Più pesante la bilancia delle importazioni di pollame, per cui il ministro Humado ha detto:

Per quanto riguarda il pollame il totale delle importazioni di carne è passato da 97.719 tonnellate nel 2012 a 183.949 tonnellate nel 2013, pari all’80% delle importazioni e negli ultimi cinque anni è costato al paese una media di 200 milioni di dollari all’anno. Al fine di affrontare la situazione, il governo si è impegnato a far rispettare le norme per frenare le importazioni eccessive eccessive di pollame malsano e altri prodotti a base di carne promuovendo programmi per l’allevamento locale di polli.

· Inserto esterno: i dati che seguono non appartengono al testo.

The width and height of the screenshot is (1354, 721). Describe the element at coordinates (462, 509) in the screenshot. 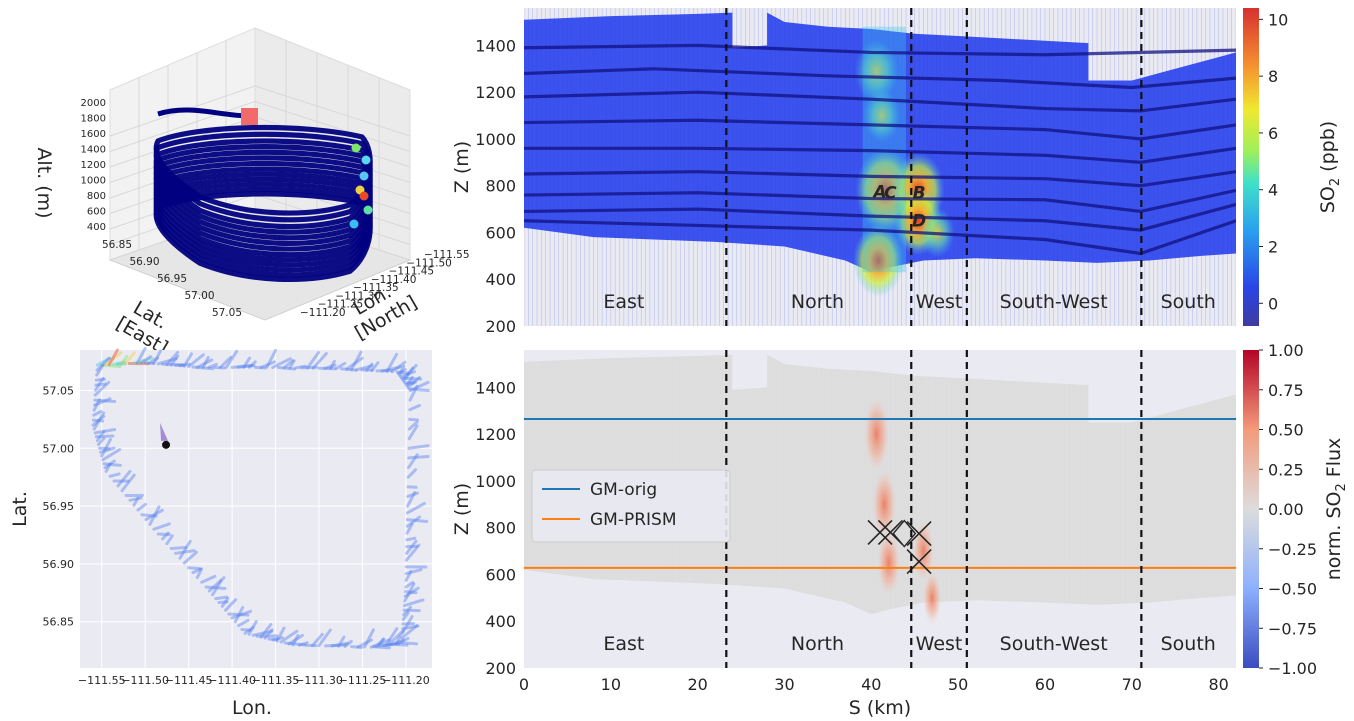

I see `flux-y-axis-label: Z (m)` at that location.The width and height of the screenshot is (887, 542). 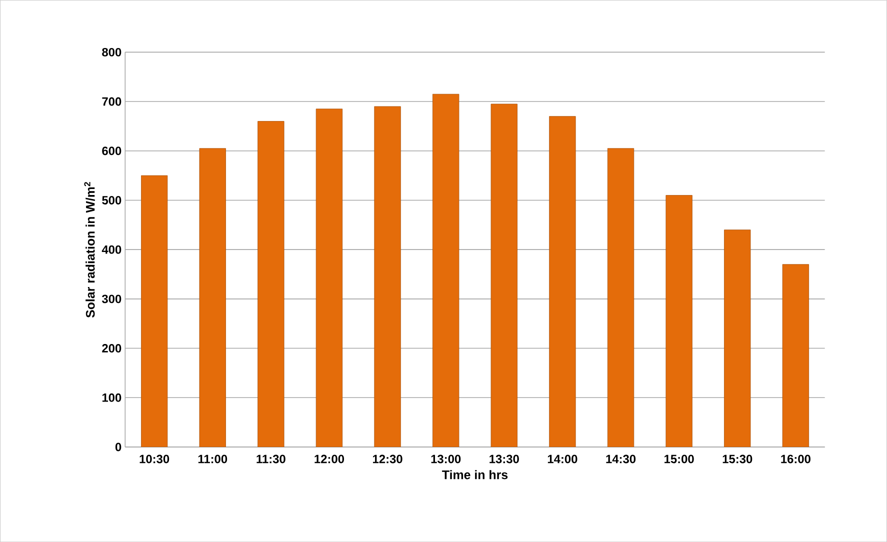 What do you see at coordinates (796, 459) in the screenshot?
I see `x-tick-label: 16:00` at bounding box center [796, 459].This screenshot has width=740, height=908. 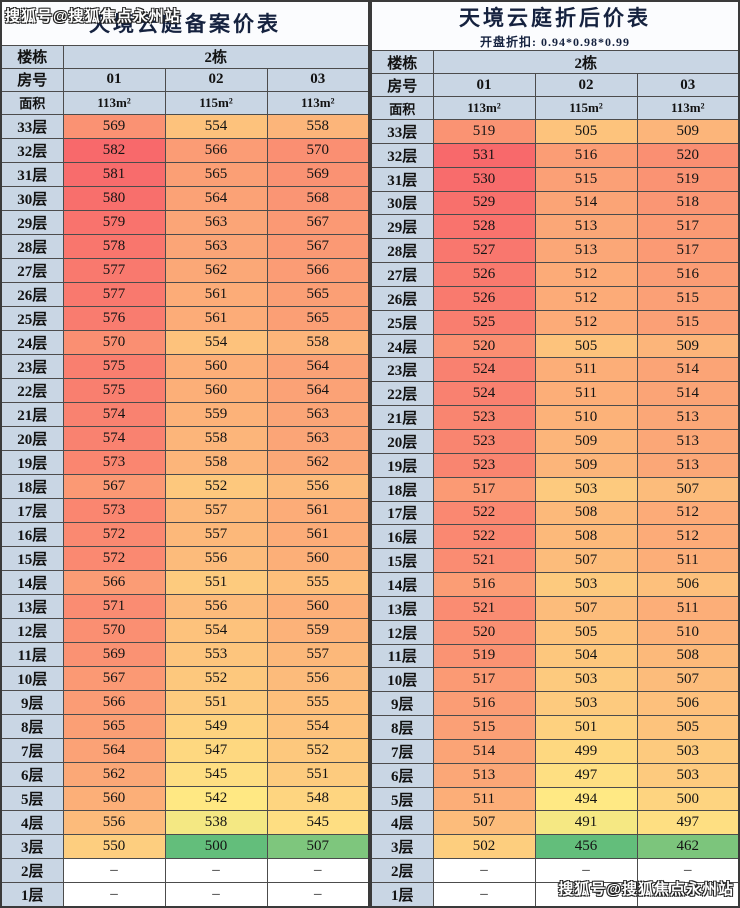 What do you see at coordinates (318, 726) in the screenshot?
I see `price-cell: 554` at bounding box center [318, 726].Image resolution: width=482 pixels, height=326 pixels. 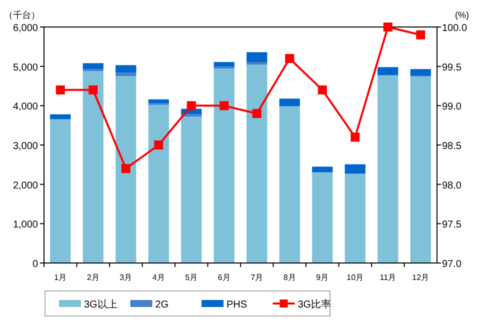 What do you see at coordinates (158, 278) in the screenshot?
I see `x-tick-label: 4月` at bounding box center [158, 278].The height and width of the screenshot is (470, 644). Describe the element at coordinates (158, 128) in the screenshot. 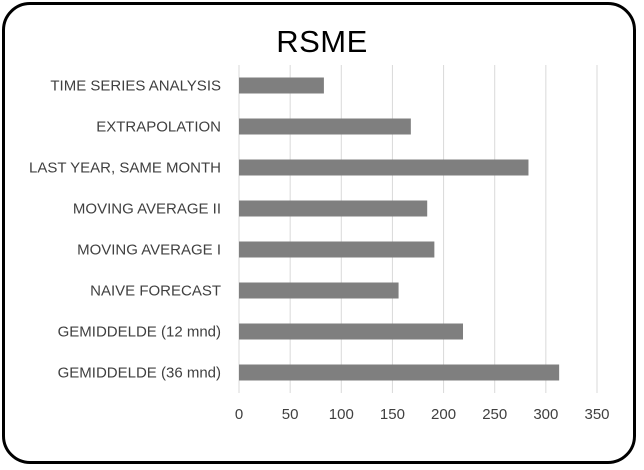

I see `category-label: EXTRAPOLATION` at that location.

Ma di tutto ciò non c’è traccia nel reportage finanziato dalla Fondazione Gates.

NOTA:
Journalism Grant è un programma sostenuto dalla Fondazione Bill & Melinda Gates:

Progetti di comunicazione innovativi saranno premiati con notevoli finanziamenti, con l’obiettivo di sostenere i giornalisti, redattori e le parti interessate allo sviluppo per effettuare una ricerca approfondita, emozionante, e anche sperimentale con riferimento a stato dell’arte, metodologie e tecniche di narrazione giornalistica.

In un momento in cui molti organi di informazione devono affrontare vincoli finanziari, il programma di concessione mira a consentire un miglioramento dei media e di andare oltre le solite strategie di comunicazione per impostare una nuova e distintiva agenda per la copertura.

Ma chi controlla poi cosa i giornalisti andranno a pubblicare?